Poll the majority of people over a certain age (I have no facts to back this up, but I’d guess twenty because anyone younger would have been raised on SAW and Paranormal Activity, having no time for such a well made and perfectly paced film such as Friedkin’s Exorcist) on what the scariest movie they’ve ever seen. I’m willing to best that nine times outta ten they will say The Exorcist.


Had you asked me before I turned fifteen (or sixteen) and I would have agreed. But my response would be comprised of quick images and sounds from the other room. I wasn’t allowed to watch The Exorcist, for obvious reasons. That didn’t stop me from catching quick glimpses of it on TV, or when walking through the living room while my Mom and sister were watching it. It also didn’t stop me from hearing that little girl’s demonic voice.

The film in my head was a living nightmare. There was no way I’d ever watch it. My Mom said it was the scariest thing she’d ever seen. All I ever heard about it was how petrifying it was (except from my dad – he thought it was hilarious!), people passing out in the theaters during the initial release, religious groups swearing the devil himself existed in the celluloid. No doubt in my mind this movie would kill me.

Then one day I decided to be brave. The new director’s cut was on Pay-Per-View, my Mom and I were home with nothing to do, I asked, “If I order The Exorcist will you watch it with me?” Apparently there was no doubt in my mind that she’d even let me order a movie, let alone The Exorcist.

It felt like a rite of passage. Sooner or later everyone watched this movie and it was finally my time. She asked me if I was sure. I said yes. We made the purchase.

By the end of the film I was deeply moved. At that age I was still in no way religious, but I still cared about Father Karras, hoping he’d find his way. Once all the pieces were plucked from their random positions in my head and put in the correct order, I saw that it was a movie about family and about purpose. It wasn’t scary (yes, I’ve heard the criticism that this version is a little friendlier than its original theatrical cut) but it was often times intense. I do admit to breaking out into hysterics when her head spun around.

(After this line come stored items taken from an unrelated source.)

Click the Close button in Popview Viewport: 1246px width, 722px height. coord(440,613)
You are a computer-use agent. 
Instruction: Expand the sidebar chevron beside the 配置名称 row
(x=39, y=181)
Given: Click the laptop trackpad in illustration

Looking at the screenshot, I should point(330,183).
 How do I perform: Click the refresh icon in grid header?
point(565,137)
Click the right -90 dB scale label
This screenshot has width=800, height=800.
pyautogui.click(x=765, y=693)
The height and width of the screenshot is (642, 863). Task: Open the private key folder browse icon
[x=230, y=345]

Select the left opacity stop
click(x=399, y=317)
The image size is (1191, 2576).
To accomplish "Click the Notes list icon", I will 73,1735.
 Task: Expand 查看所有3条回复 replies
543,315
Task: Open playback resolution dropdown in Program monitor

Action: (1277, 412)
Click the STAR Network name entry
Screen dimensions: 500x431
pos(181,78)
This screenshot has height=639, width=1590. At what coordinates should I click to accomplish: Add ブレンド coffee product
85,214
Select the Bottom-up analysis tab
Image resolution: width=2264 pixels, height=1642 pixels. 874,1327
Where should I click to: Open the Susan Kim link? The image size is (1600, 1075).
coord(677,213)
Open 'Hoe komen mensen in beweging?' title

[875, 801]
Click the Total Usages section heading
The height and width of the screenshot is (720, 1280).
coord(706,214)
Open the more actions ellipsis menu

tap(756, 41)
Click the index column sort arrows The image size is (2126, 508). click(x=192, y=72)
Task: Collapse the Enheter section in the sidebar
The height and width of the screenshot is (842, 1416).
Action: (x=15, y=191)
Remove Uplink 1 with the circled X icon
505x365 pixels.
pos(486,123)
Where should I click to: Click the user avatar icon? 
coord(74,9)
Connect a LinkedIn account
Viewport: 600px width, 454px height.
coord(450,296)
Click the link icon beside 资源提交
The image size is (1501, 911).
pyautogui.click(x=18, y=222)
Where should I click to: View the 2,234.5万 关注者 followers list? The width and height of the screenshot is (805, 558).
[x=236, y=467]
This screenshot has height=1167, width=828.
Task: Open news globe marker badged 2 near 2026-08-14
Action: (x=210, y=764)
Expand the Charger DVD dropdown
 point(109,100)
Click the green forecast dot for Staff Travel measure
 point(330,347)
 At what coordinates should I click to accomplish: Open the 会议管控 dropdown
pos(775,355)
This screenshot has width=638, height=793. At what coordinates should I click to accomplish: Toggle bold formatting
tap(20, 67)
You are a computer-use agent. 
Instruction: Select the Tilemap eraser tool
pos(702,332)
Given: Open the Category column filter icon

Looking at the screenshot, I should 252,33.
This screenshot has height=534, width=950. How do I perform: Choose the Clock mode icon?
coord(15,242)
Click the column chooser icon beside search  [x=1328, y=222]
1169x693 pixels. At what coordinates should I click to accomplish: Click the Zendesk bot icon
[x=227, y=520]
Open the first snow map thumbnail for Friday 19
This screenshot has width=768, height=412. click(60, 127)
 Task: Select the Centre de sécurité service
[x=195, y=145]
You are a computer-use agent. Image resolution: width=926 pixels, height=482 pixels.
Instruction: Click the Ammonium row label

For years I shared the same trepidation about the novel. Books are notoriously more intense than their adaptations, showing you what film could never allow. I purchased it a little while back, really wanting to be scared. Nothing had scared me recently and I wanted that feeling back. Fear experienced through art can be so exhilarating, reassuring you’re alive. Real life fear everyone goes through on a daily basis brings me down. I wanted a good, safe scare, one I would be done with when I turned the last page.

(Now I think the best kind of artistic scare is the one you can’t shake off. It latches on to you, becoming a second shadow.)

To my surprise it was so much like the movie that it was similar to reading a movie novelization. If you’ve never read a novelization you should, their full of all sorts of cool insights and alternate points of view. Well, sometimes they are. Other times their just the script translated into past tense. William Peter Blatty’s book was somewhere in the middle.


I heard it said that during the screenwriting process Blatty and Friedkin essentially copied and pasted entire sequences from the novel to the screenplay. That would explain it’s accuracy. A lot of what didn’t make it to film failed to shed any new particular light on the story. Everything was pretty much in place as it was on film.

That’s not to say it didn’t scare me.

You know the old saying that it’s what you don’t see that scares you? I’m actually glad that many of the paranormal horror films that have been coming out over the years implement this a lot, because it’s true. That’s why the shark in Jaws was scary and the Alien in Alien. It’s also why the film version of The Exorcist was so scary before I watched it. Nothing the filmmakers can create will scare the audience more than what they’re already envisioning.

Well, that’s a big reason why I expected to be so scared by the book. I could create my own movie in my mind. As I already said, that didn’t happen. What did end up happening is I started to get scared by the events that happened offstage in the book.


For instance, there’s a description of Karras coming in to see Reagan and realizing she’s been mutilating herself in little ways, picking at her lips for instance. This insinuated that the demon was making her do it. It also mentions something about her mother hearing her daughter talk to herself. What I saw were scenes of Reagan alone, being tormented by this entity inside her. Its petty torments.

Not having those moments in full detail made them monumentally more disturbing because I don’t know how exactly it went down. A girl being possessed, masturbating with a crucifix, using vulgarity, puking up soup and spinning her head around is almost grand guignol compared to the little stuff.